_DATA SHOWN_
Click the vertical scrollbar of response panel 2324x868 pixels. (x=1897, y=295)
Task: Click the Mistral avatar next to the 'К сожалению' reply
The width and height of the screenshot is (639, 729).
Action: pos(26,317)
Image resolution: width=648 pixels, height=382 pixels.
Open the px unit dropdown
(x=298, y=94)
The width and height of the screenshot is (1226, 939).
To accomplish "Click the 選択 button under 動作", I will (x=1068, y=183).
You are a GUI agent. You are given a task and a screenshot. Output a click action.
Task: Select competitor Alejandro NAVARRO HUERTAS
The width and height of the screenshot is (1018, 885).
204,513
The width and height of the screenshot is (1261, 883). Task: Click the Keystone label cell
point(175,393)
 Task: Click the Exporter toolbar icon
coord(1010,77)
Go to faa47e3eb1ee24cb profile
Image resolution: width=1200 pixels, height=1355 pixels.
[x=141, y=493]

_TASK TO COMPLETE_
Without changing anything, repeat every record above.

_EXPECTED ANSWER_
Click the vertical scrollbar of response panel 2324x868 pixels. (x=1897, y=295)
Task: Click the Mistral avatar next to the 'К сожалению' reply
The width and height of the screenshot is (639, 729).
Action: pos(26,317)
Image resolution: width=648 pixels, height=382 pixels.
Open the px unit dropdown
(x=298, y=94)
The width and height of the screenshot is (1226, 939).
To accomplish "Click the 選択 button under 動作", I will (x=1068, y=183).
You are a GUI agent. You are given a task and a screenshot. Output a click action.
Task: Select competitor Alejandro NAVARRO HUERTAS
The width and height of the screenshot is (1018, 885).
204,513
The width and height of the screenshot is (1261, 883). Task: Click the Keystone label cell
point(175,393)
 Task: Click the Exporter toolbar icon
coord(1010,77)
Go to faa47e3eb1ee24cb profile
Image resolution: width=1200 pixels, height=1355 pixels.
[x=141, y=493]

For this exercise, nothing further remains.